Despite their bellicose title, Bergstrom and West avoid vindictive condemnations, display plenty of humility, and encourage their readers to do the same. Indeed, their final chapter is an appeal to not be a know-it-all who disproves people’s statements simply for the sake of doing so.
3: The 9 Pitfalls of Data Science by Gary Smith and Jay Cordes
I felt this book was geared toward product managers and executives but have seen actual data scientists (myself included) make many of the mistakes listed here. Whereas the previous book (Calling Bullsh*t) discusses how pundits and other public figures use data to fool audiences, this one focuses on how individuals and organizations use data science to fool themselves.
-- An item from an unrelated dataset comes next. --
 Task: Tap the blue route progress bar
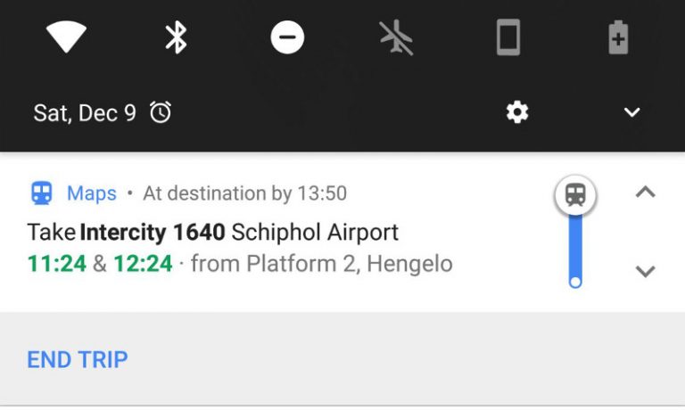575,245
The allure of elaborate algorithms, powerful computers, and massive data sets compels us to put aside common sense with surprising frequency. These temptations make us forget the limitations and snares that render statistics and machine learning fallible.
The book is full of elucidatory anecdotes, both public and from the authors’ experiences. If you come from a business background and are dealing with data science and machine learning for the first time, or are a data scientist and don’t immediately recognize the traps listed in the table of contents — I recommend it.
Common Themes and Conclusion
Impressively, none of these books are targeted to a technical audience. How Not to Be Wrong assumes minimal mathematical background, Calling Bullsh*t is aimed at people who want to be informed participants in the democratic process, and The 9 Pitfalls of Data Science only assumes basic knowledge of the subject. For anyone with a technical background, these are eminently readable.
John Ioannidis’s paper “Why Most Published Research Findings Are False” is discussed at length in all three books. The heart of one of the biggest problems in research today, the replication crisis, revolves around attributing more power to statistics than it possesses, so it is naturally a pertinent point of dialogue.
The simultaneous ease of identifying correlation and the difficulty of proving causation is also rightfully addressed. No matter how many times we repeat the mantra “correlation is not causation,” it’s often too tempting to misuse data that provide artificial clarity to uncertain decisions.
Reversion to the mean is another common point, and for a good reason — it’s devilishly easy to be fooled by it.
I recommend all three books. Some counterintuitive concepts need to be studied several times before one grasps them. Data science and machine learning are powerful and valuable when employed correctly. However, a complete education in these endeavors must include the ability to quickly recognize when they are misused.